A new AI can figure out which elements of the built environment might influence a city’s obesity rate
About 40 percent of American adults are obese, defined as having a body mass index (BMI) over 30. But obesity is not evenly distributed around the country. Some cities and states have far more obese residents than others. Why? Genetics, stress, income levels and access to healthy foods are play a role. But increasingly researchers are looking at the built environment—our cities—to understand why people are fatter in some places than in others.
New research from the University of Washington attempts to take this approach one step further by using satellite data to examine cityscapes. By using the satellite images in conjunction with obesity data, they hope to uncover which urban features might influence a city’s obesity rate.
The researchers used a deep learning network to analyze about 150,000 high-resolution satellite image of four cities: Los Angeles, Memphis, San Antonio and Seattle. The cities were selected for being from states with both high obesity rates (Texas and Tennessee) and low obesity rates (California and Washington). The network extracted features of the built environment: crosswalks, parks, gyms, bus stops, fast food restaurants—anything that might be relevant to health.
“If there’s no sidewalk you’re less likely to go out walking,” says Elaine Nsoesie, a professor of global health at the University of Washington who led the research.
The team’s algorithm could then see what features were more or less common in areas with greater and lesser rates of obesity. Some findings were predictable: more parks, gyms and green spaces were correlated with lower obesity rates. Others were surprising: more pet stores equaled thinner residents (“a high density of pet stores could indicate high pet ownership, which could influence how often people go to parks and take walks around the neighborhood,” the team hypothesized).
A paper on the results was recently published in the journal JAMA Network Open.
It’s hard to untangle certain urban features from the socioeconomic status of the people who live near them—wealthier people are more likely to live near parks, but is it the park that makes them less likely to be obese, or is it other features of their privilege, such as access to healthier food and more leisure time to cook? It takes more than just an algorithm to answer these questions.
“[T]his work points to how big data and machine learning can be integrated into clinical research,” writes Duke University’s Benjamin Goldstein, David Carlson and Nrupen Bhavsar, in a commentary on the work. However, they caution, “this does not mean analysis alone can provide all of the answers. At their core, these analytic techniques only point to features, and providing meaning to them requires subject matter insight.”
The University of Washington team has worked in the past on other projects using satellite data to predict health outcomes. One project involved looking at the number of cars in hospital parking lots during flu season to predict when outbreaks were beginning. They hope that this newest project will have applications beyond obesity.
“We’re hoping that it will be useful for people that study the built environment and its relationship to obesity but also other chronic conditions,” says Nsoesie.
A number of chronic conditions besides obesity are associated with lack of activity and poor diet, including certain cancers, heart disease and diabetes.
They also plan to look at data longitudinally—as cities change their features, do obesity rates change along with them?
“We hope this will be useful for city planners,” Nsoesie says. “We can think about the way we design neighborhoods to encourage people to go out and exercise.”
The project’s findings are supported by other research on the effects of the built environment on obesity.

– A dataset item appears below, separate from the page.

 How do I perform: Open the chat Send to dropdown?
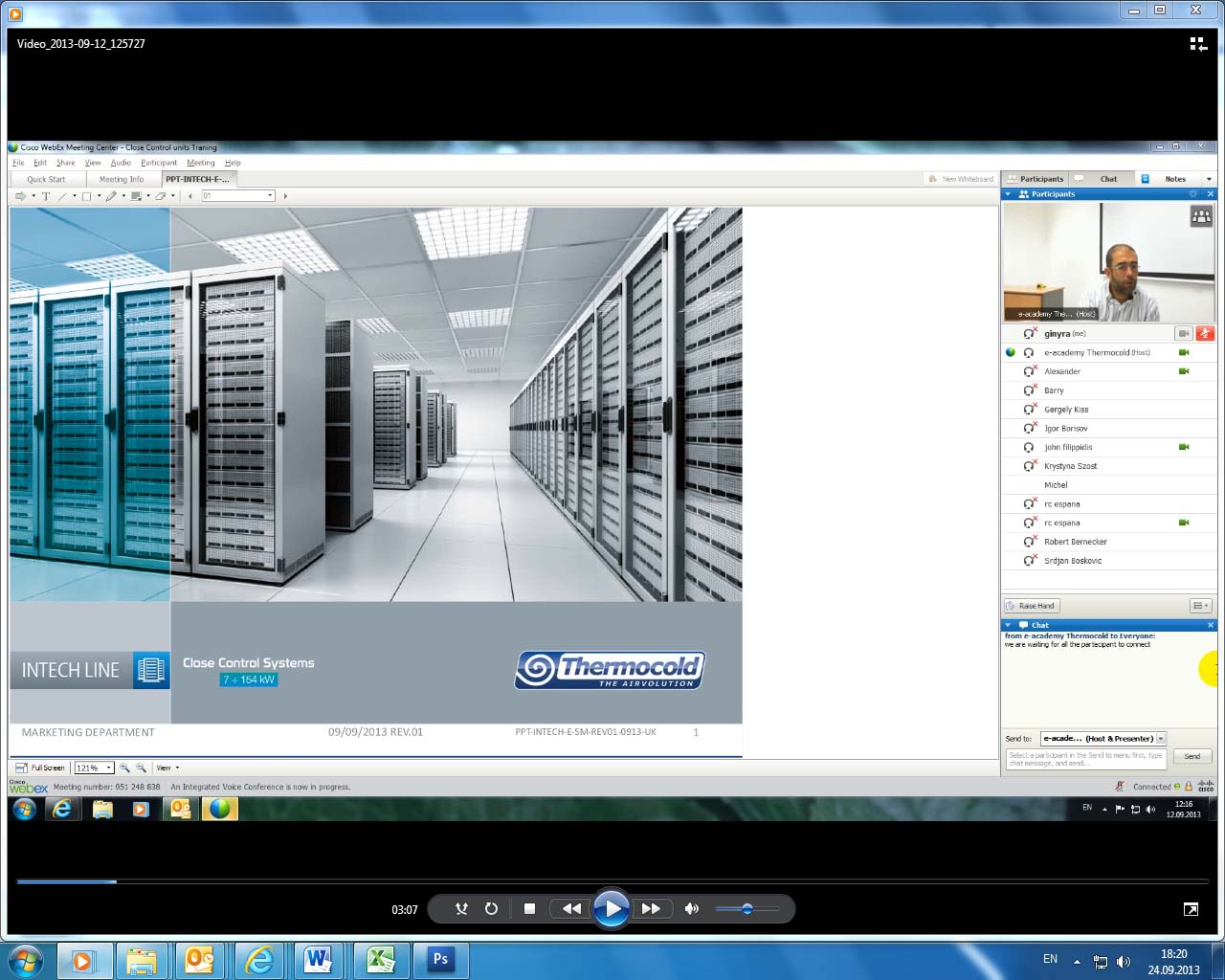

James Sallis, an expert on cities and public health at the University of California, San Diego, says a city’s walkability is well-known to be associated with lower obesity rates. Walkability is a product of many design elements, including streets that are connected (as opposed to dead-ends or cul-de-sacs), safe sidewalks and crosswalks, and destinations (as in, is there anywhere to walk to?).
But making changes is easier said than done, Sallis says, due to zoning laws that favor cars over pedestrians and sprawl over the kind of high density that promotes walkability.
“We know what to do,” he says. “But what we need to do is very different from what we’ve been doing for the past five or six decades.”